I went out with Gerard again last night. Ma made me. She loves farms and Gerard wants to be a farmer someday. He stresses the joy and freedom of being able to walk outside starkers and take your underwear off the drying line.

"Do I look like a girl who will ever hang clothes on a line outside to dry? Or run out of underwear?" I asked incredulously. He just laughed. Fortunately, I liked Gerard (he was the only guy in this week's dates who caught my attention), so he got a pass.

Last night, he came over, met Laura, walked around town, and came with me to the wine bar, where we ate pizza and beer. He took a while to warm up, but when I asked whether he was shy or untalkative, he said shy so I forgave him. Then, we got a blanket and spread it all out on the hill by the lake in front of my house and looked at the stars for a few hours while a delightful breeze blew over us and the windmill purred across the street. It was all very wonderful until he opened his mouth and started talking...

...about what "dating" looks like ideally. And what do you think dating looks like ideally to Gerard Butler, ladies and gentlemen? Courtship. ewwwwwwwwwww. I shudder just recalling the conversation. He said that he believes "dating" should allow him to have many such experiences (completely platonic nights under the stars with a girl he is lying a solid foot away from) until voila! God suddenly reveals to him, "This is the one I want you to pursue."

I am such an unaccountably shy person when it comes to voicing my opinions that I merely said, "Well, that is pure crap. That's the exact opposite of what I think dating should look like!! I hate all those Joshua Harris books about kissing dating goodbye and all that. Everyone I know who believes in the courtship mentality is crazy and socially deluded." I have got to start controlling myself.

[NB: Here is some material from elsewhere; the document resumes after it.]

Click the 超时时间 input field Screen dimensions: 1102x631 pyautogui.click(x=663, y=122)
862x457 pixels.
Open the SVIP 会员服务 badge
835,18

So I don't really know where that leaves us. I assumed that all that meant he is one of those guys who don't believe in kissing a girl until he is pretty much engaged to her. And although I like him a lot, if that is the case, adios amigo. I don't like you that much. I need me some smooches.

3 comments:

Sam said...

Hmm, yeah seems like a good way to lead girls on without being held accountable for it. Good for you for voicing your opinion! Remember when Joshua Harris wrote a follow up to "I kissed Dating goodbye" and it was basically like "uh...just disregard all that i said because it was wrong" :)

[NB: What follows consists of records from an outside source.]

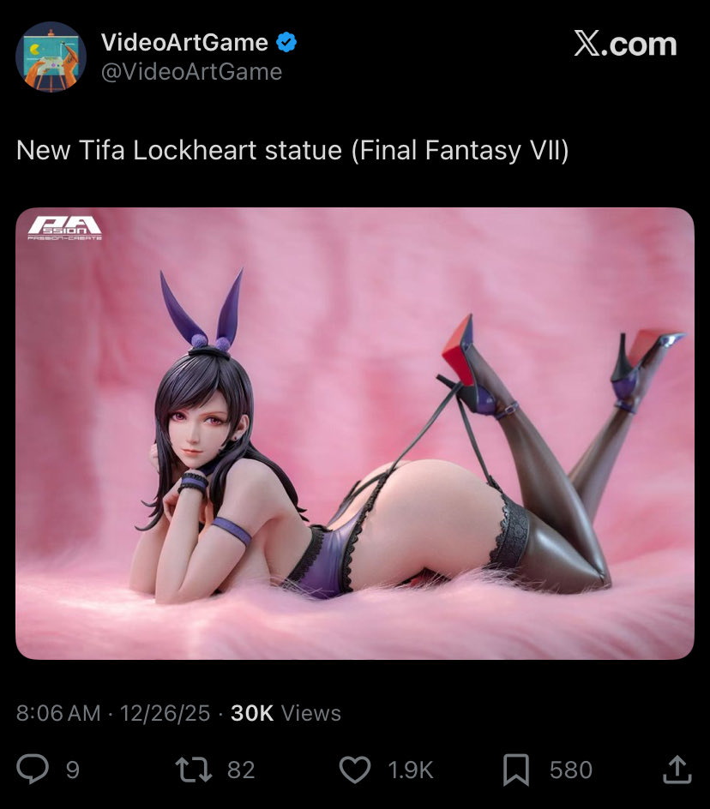Screen dimensions: 710x809
Task: Click the 12/26/25 post date
Action: 165,713
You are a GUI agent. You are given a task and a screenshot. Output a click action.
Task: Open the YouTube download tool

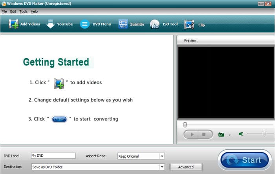coord(50,24)
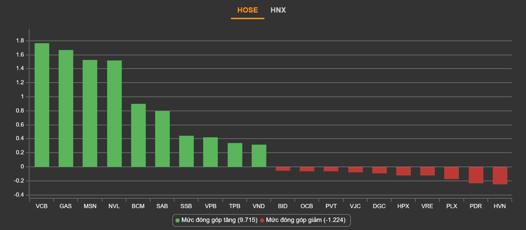Select the MSN green bar
Screen dimensions: 526x230
(90, 113)
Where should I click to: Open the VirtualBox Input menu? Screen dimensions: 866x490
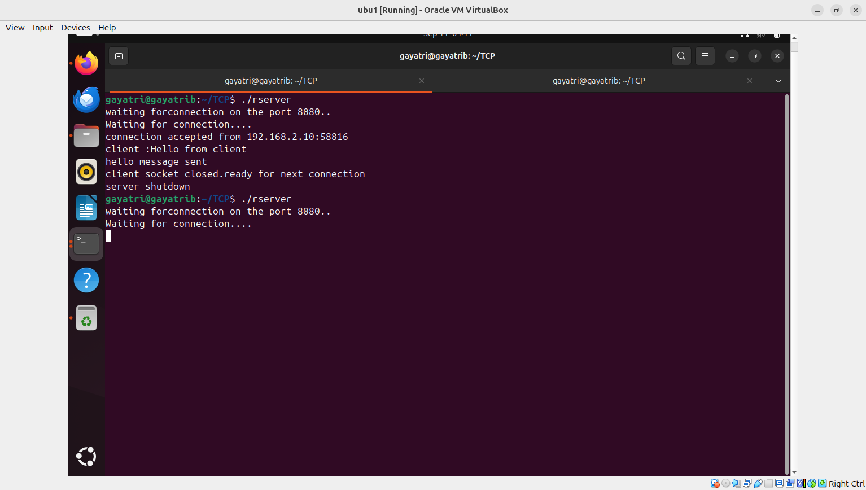click(42, 28)
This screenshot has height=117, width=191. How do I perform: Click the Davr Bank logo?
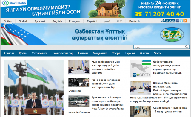tap(14, 3)
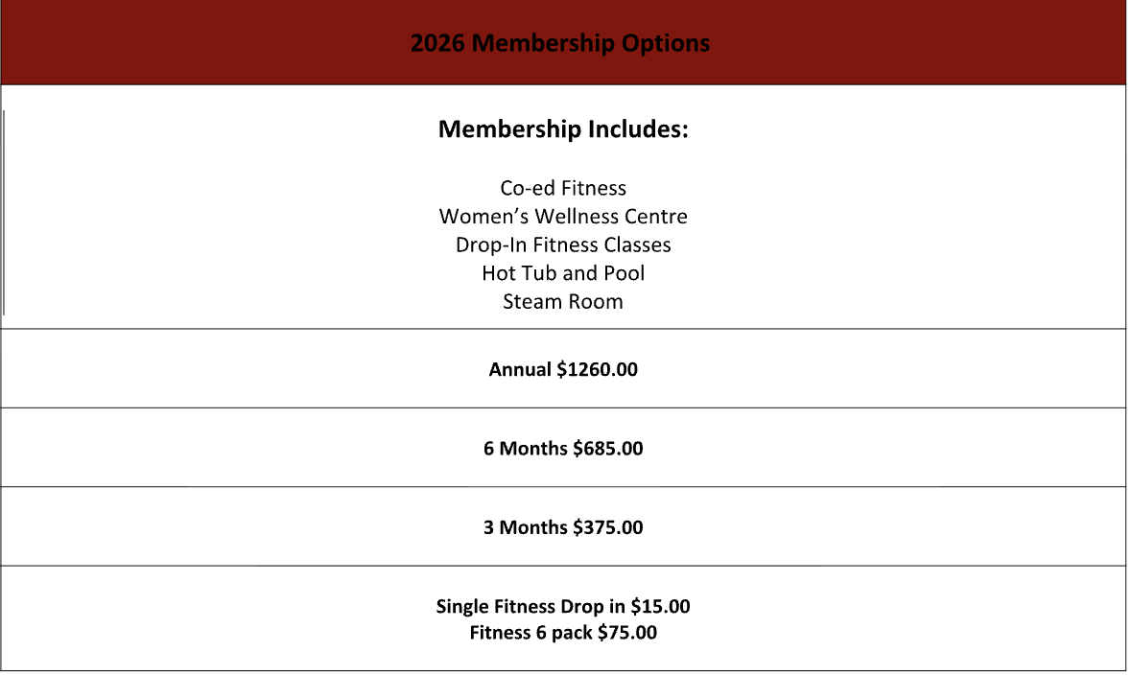The height and width of the screenshot is (675, 1132).
Task: Select the $15.00 drop-in price
Action: 660,606
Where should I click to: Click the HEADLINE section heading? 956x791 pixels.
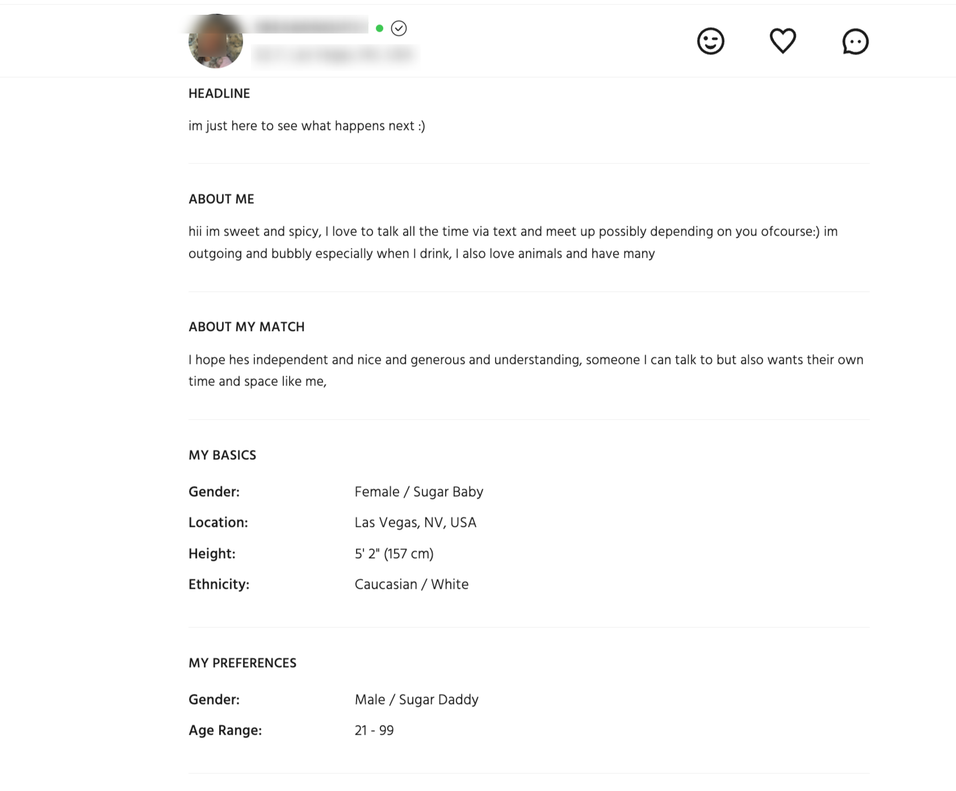(x=219, y=94)
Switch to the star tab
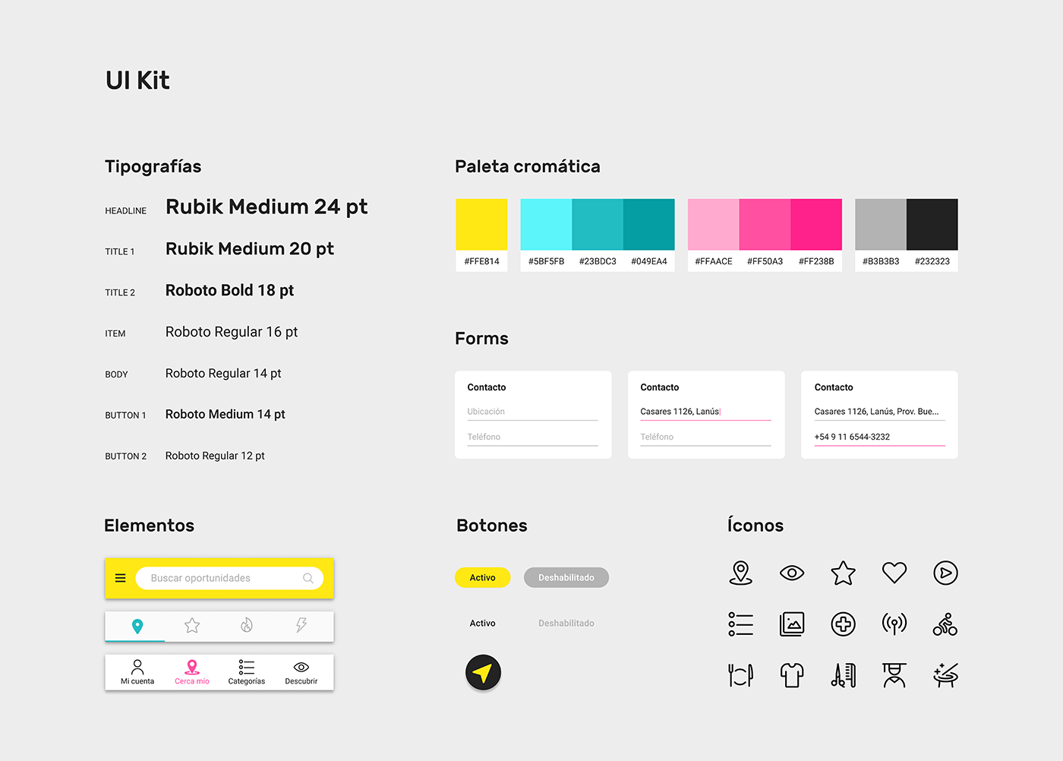The image size is (1063, 761). 192,626
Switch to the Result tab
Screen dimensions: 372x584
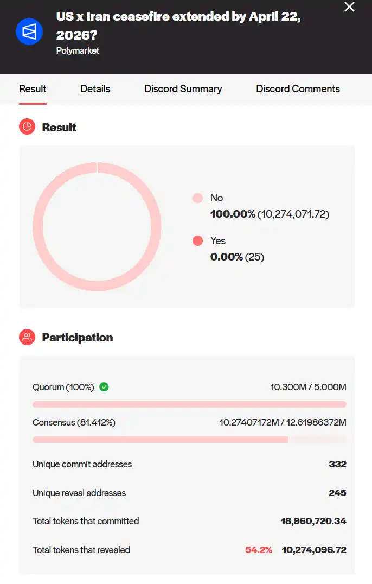click(x=33, y=89)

and seriously, 5 dates in one week? Way to go!

Nom de plume said...

yeah. I'm bummed though. I liked him, despite the shyness and the unaccountable conservatism. I think the "not sure I want kids" thing did him in.

this lady who has been meeting with me and praying for me for a year or 2 gave me a "talking to" via email about how it is my role in life to be a mother, that's what God created me for and can I REALLY blame a man for wanting to "fill his quiver"??

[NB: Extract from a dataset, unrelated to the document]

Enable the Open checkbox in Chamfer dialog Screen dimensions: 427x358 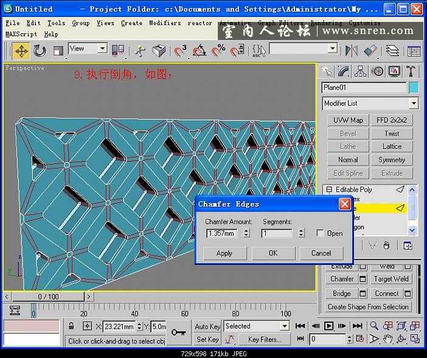click(x=320, y=233)
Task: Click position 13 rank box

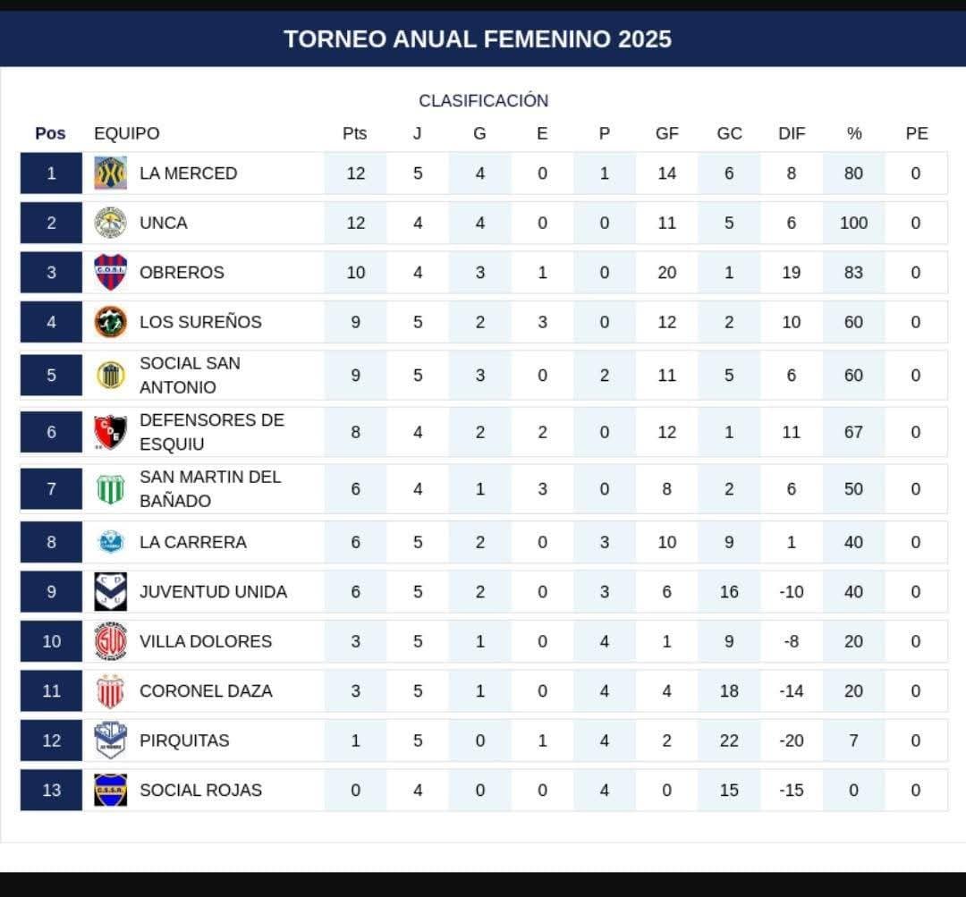Action: point(51,791)
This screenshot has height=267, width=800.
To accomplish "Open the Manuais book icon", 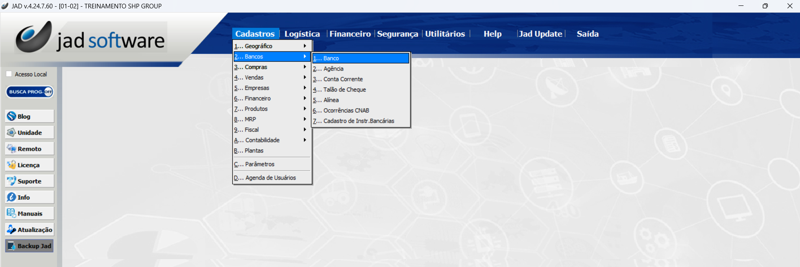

Seriously? what do you make of that?

Sam said...

Ok first, i had to stop laughing outloud about "filling his quiver". what does that even mean? where is that in scripture? Secondly, i don't think i buy into the whole, every woman should be a mother idea, but i also come from a profession where i see a lot of horrible mothers out there. Certainly i think there is value and we get that opportunity to raise up Godly children but on the flip side of that, i also think we have this mindset that we "Deserve" to have children, that we have some right. I think too many people jump into having kids without asking God first. and then when we can't have them, we wonder why? we try fertility treatments and attempt to force the issue. I do not believe that every woman's role in life is to have kids. I think we automatically do it because that's what you're "supposed" to do after you get married but i don't think people on the whole spend half a second praying about it and seeking what God wants.
SO, long answer, no i do not think you have to be a mother to fulfill some role. Ugh, some days i think i do not want kids. I want to enjoy Dan and when kids come around, it makes it much more difficult. PLus, i've been with incoming kindergartners and first graders this summer(see blog for more stories) and i want to pull my hair out.